##### RECORDS FOR THE EXERCISE

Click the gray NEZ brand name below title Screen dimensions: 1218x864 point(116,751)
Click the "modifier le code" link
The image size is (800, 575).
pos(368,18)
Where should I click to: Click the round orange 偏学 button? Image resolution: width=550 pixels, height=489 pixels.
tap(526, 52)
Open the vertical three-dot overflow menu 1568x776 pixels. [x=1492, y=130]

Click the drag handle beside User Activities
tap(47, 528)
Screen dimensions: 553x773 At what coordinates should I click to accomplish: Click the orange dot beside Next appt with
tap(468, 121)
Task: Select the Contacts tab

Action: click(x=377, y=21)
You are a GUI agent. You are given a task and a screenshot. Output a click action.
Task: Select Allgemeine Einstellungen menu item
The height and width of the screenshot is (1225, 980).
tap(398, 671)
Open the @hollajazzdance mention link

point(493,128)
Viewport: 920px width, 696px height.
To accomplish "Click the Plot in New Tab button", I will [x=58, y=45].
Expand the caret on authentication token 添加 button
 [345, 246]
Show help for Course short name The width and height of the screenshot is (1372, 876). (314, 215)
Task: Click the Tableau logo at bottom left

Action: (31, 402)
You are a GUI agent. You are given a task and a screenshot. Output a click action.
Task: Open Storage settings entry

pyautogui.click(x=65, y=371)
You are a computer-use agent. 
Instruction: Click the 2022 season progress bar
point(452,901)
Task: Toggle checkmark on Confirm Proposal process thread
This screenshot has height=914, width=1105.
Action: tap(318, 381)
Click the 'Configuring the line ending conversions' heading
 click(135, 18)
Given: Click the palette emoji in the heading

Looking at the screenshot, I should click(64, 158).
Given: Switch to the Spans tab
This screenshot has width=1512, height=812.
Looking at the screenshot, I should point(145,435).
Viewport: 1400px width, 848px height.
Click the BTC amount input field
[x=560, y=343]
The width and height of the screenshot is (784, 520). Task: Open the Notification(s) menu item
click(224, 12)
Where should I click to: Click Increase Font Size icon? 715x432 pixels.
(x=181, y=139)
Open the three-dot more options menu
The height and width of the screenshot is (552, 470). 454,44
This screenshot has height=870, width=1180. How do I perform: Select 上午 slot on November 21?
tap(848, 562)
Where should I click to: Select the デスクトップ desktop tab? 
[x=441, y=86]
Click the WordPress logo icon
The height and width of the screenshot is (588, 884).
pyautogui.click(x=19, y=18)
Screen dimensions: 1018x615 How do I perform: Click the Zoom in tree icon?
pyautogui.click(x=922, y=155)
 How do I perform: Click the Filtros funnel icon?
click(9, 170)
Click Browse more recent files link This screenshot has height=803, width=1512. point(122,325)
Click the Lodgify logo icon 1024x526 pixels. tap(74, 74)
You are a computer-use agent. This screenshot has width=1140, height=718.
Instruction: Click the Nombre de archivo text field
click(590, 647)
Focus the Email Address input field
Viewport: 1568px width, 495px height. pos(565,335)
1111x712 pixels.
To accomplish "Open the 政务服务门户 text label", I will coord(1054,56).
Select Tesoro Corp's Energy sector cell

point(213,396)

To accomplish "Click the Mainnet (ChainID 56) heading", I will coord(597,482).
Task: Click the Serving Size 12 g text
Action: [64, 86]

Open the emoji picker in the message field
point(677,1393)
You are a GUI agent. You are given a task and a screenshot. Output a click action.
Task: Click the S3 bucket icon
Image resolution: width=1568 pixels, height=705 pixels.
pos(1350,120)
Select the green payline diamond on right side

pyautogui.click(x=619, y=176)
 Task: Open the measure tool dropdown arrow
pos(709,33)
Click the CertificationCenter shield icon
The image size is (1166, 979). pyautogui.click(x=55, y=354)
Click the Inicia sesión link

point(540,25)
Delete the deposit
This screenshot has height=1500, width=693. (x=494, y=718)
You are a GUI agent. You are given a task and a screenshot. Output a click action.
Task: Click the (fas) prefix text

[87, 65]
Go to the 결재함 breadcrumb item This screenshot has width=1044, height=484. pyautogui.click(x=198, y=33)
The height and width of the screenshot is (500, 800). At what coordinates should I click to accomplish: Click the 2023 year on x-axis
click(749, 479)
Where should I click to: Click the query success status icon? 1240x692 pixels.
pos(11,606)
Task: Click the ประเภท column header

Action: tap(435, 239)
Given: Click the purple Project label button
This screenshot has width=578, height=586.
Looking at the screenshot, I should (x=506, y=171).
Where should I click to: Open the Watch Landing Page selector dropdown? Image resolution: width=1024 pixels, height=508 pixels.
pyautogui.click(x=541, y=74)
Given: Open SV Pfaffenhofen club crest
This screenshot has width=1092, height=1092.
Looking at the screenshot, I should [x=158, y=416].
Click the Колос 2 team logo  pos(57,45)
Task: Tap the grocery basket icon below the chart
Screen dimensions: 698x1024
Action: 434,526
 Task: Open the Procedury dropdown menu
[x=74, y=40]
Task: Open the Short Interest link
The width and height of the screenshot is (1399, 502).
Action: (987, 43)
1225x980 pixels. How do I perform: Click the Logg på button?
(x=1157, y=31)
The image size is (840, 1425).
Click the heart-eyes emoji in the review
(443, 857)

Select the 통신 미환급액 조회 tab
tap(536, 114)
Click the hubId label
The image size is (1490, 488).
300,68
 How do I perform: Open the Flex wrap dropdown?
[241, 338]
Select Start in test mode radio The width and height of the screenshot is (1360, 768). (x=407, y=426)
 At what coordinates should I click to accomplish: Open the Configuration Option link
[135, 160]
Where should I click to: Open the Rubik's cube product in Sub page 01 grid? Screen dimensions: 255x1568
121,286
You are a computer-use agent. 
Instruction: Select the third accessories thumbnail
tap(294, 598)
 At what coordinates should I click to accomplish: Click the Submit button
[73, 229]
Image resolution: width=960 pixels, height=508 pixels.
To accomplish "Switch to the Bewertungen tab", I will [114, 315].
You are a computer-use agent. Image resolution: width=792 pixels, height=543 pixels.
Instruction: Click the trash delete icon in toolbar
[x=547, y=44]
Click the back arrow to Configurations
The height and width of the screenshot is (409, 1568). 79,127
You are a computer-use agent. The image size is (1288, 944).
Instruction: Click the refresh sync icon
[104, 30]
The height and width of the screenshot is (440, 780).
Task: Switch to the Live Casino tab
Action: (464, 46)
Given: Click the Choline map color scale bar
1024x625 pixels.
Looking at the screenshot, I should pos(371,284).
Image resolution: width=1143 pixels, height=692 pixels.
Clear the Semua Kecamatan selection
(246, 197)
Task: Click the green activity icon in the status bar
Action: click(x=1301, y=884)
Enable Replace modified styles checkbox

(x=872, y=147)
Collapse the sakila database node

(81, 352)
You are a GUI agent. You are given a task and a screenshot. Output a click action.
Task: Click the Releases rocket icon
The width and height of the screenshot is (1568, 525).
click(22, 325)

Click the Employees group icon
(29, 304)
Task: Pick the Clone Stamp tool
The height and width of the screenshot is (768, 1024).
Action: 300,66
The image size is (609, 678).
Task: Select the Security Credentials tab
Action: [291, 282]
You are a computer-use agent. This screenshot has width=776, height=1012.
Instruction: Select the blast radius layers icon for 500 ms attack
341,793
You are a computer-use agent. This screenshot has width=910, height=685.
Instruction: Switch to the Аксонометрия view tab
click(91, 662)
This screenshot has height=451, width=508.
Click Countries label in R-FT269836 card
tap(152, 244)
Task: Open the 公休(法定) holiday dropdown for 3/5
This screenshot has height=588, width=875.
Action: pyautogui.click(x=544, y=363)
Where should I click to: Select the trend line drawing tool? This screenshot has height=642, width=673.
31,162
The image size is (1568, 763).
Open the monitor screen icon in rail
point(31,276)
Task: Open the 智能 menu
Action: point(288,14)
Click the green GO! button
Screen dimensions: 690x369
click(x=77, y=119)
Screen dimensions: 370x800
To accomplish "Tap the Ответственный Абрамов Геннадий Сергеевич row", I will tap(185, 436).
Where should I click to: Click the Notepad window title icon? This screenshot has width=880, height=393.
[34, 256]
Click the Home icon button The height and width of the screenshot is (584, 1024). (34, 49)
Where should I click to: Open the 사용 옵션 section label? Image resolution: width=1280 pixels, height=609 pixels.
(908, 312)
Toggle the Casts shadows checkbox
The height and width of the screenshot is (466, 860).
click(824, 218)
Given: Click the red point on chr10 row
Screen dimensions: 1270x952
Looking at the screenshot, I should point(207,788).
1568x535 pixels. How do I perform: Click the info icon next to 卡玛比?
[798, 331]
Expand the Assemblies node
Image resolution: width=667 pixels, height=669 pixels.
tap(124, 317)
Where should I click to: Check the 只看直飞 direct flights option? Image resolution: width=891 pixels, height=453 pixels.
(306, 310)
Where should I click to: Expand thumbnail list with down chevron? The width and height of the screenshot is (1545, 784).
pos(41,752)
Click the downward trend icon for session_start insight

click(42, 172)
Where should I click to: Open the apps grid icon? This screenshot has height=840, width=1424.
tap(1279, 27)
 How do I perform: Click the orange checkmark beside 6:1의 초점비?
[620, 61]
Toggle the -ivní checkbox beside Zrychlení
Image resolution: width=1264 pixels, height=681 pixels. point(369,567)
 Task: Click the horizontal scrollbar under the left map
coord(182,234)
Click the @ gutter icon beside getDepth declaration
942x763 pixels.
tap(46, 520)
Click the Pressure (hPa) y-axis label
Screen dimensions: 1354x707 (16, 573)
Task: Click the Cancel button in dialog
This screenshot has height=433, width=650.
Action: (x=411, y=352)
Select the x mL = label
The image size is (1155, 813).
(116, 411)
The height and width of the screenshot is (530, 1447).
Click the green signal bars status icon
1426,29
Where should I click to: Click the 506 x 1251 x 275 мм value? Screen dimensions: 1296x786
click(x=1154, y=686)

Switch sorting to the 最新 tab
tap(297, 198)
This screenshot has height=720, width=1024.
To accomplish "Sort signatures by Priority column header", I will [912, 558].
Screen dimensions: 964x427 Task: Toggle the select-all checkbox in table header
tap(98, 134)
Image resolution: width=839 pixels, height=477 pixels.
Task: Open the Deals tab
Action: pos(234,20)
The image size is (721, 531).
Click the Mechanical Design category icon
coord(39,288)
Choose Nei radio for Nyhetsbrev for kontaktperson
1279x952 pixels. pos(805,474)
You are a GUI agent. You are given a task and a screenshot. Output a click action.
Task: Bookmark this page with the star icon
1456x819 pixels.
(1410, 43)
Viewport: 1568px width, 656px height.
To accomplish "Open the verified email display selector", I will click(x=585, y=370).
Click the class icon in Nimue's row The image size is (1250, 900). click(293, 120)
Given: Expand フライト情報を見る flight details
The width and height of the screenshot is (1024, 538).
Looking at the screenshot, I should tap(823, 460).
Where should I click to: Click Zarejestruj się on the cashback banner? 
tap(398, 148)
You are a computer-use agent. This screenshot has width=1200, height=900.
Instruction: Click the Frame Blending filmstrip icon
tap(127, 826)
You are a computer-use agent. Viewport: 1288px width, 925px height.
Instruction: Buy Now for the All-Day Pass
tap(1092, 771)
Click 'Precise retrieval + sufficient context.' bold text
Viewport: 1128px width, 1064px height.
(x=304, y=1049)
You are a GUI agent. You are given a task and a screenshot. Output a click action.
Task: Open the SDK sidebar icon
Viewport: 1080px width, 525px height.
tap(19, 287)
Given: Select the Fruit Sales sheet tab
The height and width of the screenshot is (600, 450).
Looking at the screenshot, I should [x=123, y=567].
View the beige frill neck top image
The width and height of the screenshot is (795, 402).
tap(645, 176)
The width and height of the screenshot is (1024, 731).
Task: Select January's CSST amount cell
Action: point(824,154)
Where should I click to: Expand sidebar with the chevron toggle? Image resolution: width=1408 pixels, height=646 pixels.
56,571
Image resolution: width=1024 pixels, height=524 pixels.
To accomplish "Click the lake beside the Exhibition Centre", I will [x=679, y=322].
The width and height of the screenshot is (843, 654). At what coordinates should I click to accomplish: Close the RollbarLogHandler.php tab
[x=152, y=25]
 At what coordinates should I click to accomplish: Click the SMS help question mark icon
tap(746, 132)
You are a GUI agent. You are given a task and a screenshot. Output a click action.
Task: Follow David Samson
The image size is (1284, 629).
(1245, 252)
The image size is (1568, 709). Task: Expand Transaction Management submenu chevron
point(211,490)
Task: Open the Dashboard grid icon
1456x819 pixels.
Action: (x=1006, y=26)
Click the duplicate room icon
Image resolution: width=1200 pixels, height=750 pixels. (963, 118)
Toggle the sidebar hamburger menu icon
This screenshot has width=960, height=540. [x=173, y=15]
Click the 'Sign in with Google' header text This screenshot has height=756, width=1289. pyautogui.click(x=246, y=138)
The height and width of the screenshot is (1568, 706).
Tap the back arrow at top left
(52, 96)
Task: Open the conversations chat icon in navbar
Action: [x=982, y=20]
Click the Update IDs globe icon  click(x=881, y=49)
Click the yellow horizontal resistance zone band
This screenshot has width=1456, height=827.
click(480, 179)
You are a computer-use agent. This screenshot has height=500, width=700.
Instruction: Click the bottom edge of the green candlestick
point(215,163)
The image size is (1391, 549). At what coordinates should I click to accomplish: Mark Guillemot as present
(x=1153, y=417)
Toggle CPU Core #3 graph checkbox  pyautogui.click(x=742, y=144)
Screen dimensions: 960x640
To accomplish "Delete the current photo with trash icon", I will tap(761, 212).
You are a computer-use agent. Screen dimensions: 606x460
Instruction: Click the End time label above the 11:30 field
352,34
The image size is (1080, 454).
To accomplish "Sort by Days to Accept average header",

##########

- WORK TASK
Restate word for word only the lines above from the line containing "Select the 통신 미환급액 조회 tab" to the line containing "You are a computer-use agent. The", both of them included.

- EXPECTED ANSWER
Select the 통신 미환급액 조회 tab
tap(536, 114)
Click the hubId label
The image size is (1490, 488).
300,68
 How do I perform: Open the Flex wrap dropdown?
[241, 338]
Select Start in test mode radio The width and height of the screenshot is (1360, 768). (x=407, y=426)
 At what coordinates should I click to accomplish: Open the Configuration Option link
[135, 160]
Where should I click to: Open the Rubik's cube product in Sub page 01 grid? Screen dimensions: 255x1568
121,286
You are a computer-use agent. 
Instruction: Select the third accessories thumbnail
tap(294, 598)
 At what coordinates should I click to accomplish: Click the Submit button
[73, 229]
Image resolution: width=960 pixels, height=508 pixels.
To accomplish "Switch to the Bewertungen tab", I will [114, 315].
You are a computer-use agent. Image resolution: width=792 pixels, height=543 pixels.
Instruction: Click the trash delete icon in toolbar
[x=547, y=44]
Click the back arrow to Configurations
The height and width of the screenshot is (409, 1568). 79,127
You are a computer-use agent. The image size is (1288, 944).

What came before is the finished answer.